My husband and I have friends who enjoy many of the same activities as we do—golfing, hiking, bike riding. Part of the enjoyment for them is incorporating endurance. Why use a cart when you can walk the golf course? Why not hike the difficult trail rather than the moderate? Why not bike for four hours rather than two?
There is absolutely nothing wrong with this. What I have found, though, is that it is not for me.
When an activity becomes nothing more than endurance, when my focus is simply on finishing it because that’s all I have energy for, then I don’t enjoy it anymore.
I would rather use a golf cart and have energy to focus on my swing and my score. I would rather take the moderate hiking trail and be able to enjoy the nature around me rather than struggle just to get back to the trailhead. I would rather bike for a shorter period of time and enjoy every moment than to focus on nothing but pushing the pedals. (Having said that, there are times when I go for endurance rather than enjoyment. When I exercise, usually using the rowing machine and treadmill, I go for endurance. I don’t like it, but I need to do it for health reasons.)
There is nothing wrong with our friends enjoying activities for the endurance aspect. And, there is nothing wrong with me not enjoying activities when they become nothing but endurance. (My husband is somewhere in the middle.)
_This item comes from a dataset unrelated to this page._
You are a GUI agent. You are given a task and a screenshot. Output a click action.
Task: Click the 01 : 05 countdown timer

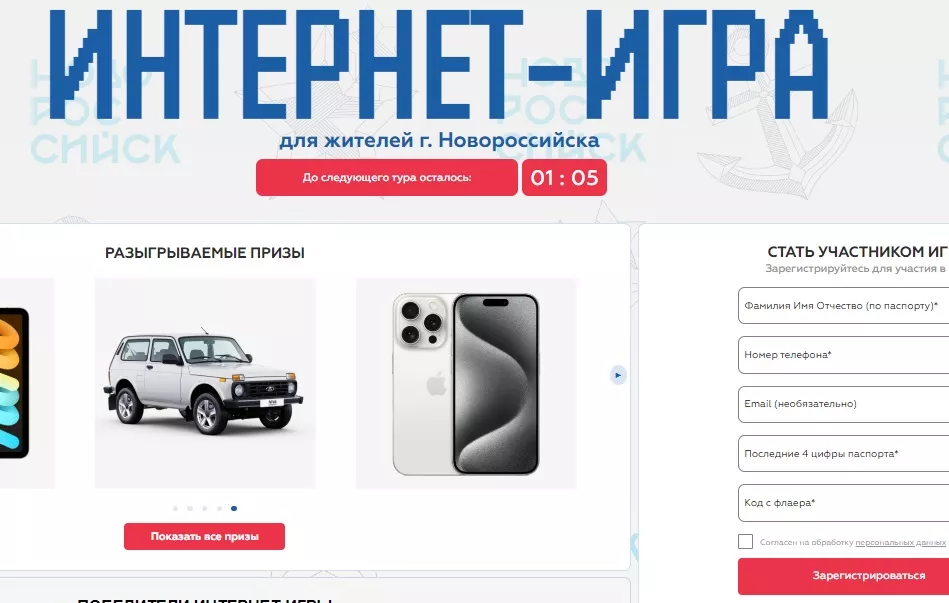564,177
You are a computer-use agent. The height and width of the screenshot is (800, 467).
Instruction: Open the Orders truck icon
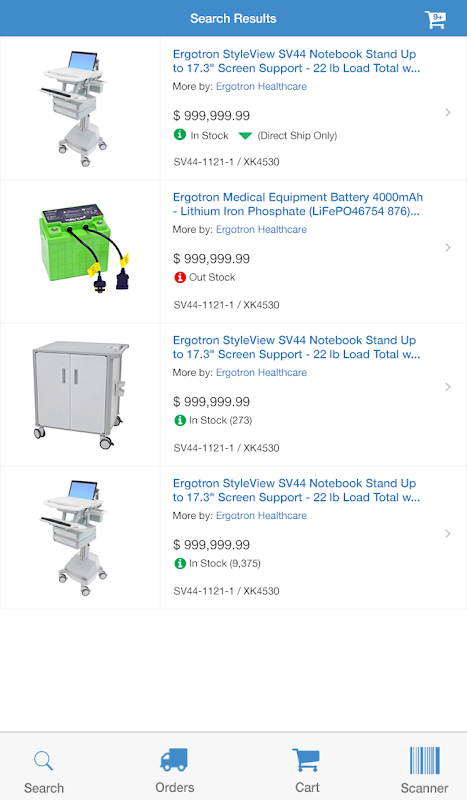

This can be true in other aspects of life besides recreational activities. Do feel sometimes that your career, your life, is an endurance race? That you have to keep going faster and doing more just to make it across the “finish line?” If so, and you enjoy it, then that’s great. If you don’t enjoy it, that’s great, too. And it’s okay to find a way to slow down and enjoy what you do, to enjoy your life.
We all have to determine what we enjoy. Maybe endurance is part of it. Maybe it’s not. Both are fine. Find a way to do what you enjoy.